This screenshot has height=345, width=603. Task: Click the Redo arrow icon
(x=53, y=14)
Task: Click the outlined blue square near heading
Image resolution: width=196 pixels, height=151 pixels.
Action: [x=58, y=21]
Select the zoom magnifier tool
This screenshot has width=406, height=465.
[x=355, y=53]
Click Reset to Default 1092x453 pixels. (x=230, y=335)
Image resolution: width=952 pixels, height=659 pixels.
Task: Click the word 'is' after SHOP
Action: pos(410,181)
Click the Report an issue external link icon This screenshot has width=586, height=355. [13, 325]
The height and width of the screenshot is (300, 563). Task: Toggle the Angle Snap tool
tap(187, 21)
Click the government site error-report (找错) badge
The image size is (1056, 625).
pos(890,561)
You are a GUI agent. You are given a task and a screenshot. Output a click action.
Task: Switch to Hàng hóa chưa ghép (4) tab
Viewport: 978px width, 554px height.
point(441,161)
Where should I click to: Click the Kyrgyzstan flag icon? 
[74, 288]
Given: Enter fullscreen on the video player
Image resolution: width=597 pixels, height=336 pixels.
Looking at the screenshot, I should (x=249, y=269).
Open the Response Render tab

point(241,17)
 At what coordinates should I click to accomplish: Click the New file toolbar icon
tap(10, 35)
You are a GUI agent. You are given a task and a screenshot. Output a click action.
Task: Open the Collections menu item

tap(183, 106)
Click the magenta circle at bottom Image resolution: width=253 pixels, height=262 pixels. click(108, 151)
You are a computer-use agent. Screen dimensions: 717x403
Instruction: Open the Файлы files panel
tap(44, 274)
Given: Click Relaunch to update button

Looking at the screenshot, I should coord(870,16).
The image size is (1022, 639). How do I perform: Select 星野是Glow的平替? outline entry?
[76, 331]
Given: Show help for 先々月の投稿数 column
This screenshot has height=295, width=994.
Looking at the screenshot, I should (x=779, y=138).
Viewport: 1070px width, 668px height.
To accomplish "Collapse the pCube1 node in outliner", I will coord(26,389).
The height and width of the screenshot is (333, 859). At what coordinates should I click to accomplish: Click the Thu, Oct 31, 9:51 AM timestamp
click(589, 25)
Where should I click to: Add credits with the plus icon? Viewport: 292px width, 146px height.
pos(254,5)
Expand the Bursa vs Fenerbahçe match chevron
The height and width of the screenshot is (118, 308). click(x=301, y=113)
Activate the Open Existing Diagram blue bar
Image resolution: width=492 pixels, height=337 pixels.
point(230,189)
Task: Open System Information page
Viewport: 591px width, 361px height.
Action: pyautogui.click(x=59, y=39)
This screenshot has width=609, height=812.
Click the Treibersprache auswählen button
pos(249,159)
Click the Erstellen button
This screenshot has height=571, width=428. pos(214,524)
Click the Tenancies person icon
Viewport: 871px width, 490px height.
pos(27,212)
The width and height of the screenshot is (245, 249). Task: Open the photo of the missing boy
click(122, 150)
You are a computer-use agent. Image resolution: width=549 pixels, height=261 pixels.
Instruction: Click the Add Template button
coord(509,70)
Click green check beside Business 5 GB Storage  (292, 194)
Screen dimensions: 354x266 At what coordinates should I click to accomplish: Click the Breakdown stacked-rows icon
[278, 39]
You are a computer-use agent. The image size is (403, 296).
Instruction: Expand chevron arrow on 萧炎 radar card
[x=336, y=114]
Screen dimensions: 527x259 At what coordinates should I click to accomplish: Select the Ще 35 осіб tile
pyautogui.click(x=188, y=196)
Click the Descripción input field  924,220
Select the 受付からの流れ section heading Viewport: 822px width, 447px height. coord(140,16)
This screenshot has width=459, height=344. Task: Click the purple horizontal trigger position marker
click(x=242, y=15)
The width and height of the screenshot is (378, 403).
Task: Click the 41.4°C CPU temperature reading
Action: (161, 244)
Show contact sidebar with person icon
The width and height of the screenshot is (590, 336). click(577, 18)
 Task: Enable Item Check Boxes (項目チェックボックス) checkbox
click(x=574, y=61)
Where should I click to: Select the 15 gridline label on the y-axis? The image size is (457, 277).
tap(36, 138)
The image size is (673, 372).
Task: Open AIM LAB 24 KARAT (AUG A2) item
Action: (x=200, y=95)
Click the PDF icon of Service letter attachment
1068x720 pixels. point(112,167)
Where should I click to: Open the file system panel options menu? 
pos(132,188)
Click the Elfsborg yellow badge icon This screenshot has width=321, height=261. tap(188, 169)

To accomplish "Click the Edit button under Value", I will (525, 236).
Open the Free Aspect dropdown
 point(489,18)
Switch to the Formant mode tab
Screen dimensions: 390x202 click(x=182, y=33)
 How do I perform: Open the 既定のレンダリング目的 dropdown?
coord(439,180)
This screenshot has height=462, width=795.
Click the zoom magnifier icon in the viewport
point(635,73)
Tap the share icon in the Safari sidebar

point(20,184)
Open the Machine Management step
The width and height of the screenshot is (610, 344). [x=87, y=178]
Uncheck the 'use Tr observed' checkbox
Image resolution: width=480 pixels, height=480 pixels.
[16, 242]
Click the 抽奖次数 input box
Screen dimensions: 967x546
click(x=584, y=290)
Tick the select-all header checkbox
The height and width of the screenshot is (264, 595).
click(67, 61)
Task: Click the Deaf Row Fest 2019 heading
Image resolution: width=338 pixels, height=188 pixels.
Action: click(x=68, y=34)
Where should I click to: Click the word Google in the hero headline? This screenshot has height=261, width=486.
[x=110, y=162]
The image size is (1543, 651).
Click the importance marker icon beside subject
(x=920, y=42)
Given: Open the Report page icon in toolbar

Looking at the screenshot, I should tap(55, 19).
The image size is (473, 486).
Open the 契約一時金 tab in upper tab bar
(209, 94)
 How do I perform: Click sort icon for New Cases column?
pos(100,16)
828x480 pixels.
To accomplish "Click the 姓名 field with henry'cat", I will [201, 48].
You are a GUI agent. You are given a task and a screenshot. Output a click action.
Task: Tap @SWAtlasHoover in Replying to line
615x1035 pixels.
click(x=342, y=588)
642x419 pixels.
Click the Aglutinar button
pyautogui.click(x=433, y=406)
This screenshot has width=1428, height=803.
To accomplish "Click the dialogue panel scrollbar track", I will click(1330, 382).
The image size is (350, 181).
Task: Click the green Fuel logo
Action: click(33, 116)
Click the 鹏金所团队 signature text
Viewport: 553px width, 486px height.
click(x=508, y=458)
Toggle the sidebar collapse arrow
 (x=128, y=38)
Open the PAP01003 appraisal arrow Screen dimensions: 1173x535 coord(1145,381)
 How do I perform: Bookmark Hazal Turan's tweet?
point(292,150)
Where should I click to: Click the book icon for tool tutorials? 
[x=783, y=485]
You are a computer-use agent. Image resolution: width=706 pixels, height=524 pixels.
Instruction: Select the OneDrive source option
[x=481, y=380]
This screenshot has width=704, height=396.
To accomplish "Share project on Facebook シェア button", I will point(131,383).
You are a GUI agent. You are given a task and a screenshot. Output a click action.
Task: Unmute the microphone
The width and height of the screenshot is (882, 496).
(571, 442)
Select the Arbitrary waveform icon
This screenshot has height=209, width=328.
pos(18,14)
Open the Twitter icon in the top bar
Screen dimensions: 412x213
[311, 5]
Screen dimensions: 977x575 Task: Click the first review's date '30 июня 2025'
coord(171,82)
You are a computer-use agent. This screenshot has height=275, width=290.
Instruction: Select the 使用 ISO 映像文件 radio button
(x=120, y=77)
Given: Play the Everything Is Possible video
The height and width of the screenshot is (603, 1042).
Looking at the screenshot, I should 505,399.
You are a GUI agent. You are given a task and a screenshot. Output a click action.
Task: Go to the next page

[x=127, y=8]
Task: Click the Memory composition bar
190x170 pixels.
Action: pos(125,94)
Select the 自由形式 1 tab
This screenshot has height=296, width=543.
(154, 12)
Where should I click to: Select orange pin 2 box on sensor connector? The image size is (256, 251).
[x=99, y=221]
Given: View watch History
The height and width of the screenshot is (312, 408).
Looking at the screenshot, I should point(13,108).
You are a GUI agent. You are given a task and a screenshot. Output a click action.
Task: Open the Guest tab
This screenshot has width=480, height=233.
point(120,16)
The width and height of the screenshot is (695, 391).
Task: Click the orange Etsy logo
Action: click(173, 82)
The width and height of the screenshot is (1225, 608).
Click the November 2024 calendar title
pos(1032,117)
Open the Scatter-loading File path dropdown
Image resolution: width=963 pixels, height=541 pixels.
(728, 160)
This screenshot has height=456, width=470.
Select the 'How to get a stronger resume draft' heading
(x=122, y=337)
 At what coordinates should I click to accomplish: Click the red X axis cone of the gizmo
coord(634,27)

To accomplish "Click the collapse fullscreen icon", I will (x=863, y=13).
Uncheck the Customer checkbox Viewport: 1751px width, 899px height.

» ABOUT THIS EXERCISE
The answer is the line containing "This screenshot has width=480, height=233." together with every line after it in the records, repeated exactly and with nothing else.

» WRITTEN ANSWER
This screenshot has width=480, height=233.
point(120,16)
The width and height of the screenshot is (695, 391).
Task: Click the orange Etsy logo
Action: click(173, 82)
The width and height of the screenshot is (1225, 608).
Click the November 2024 calendar title
pos(1032,117)
Open the Scatter-loading File path dropdown
Image resolution: width=963 pixels, height=541 pixels.
(728, 160)
This screenshot has height=456, width=470.
Select the 'How to get a stronger resume draft' heading
(x=122, y=337)
 At what coordinates should I click to accomplish: Click the red X axis cone of the gizmo
coord(634,27)

To accomplish "Click the collapse fullscreen icon", I will (x=863, y=13).
Uncheck the Customer checkbox Viewport: 1751px width, 899px height.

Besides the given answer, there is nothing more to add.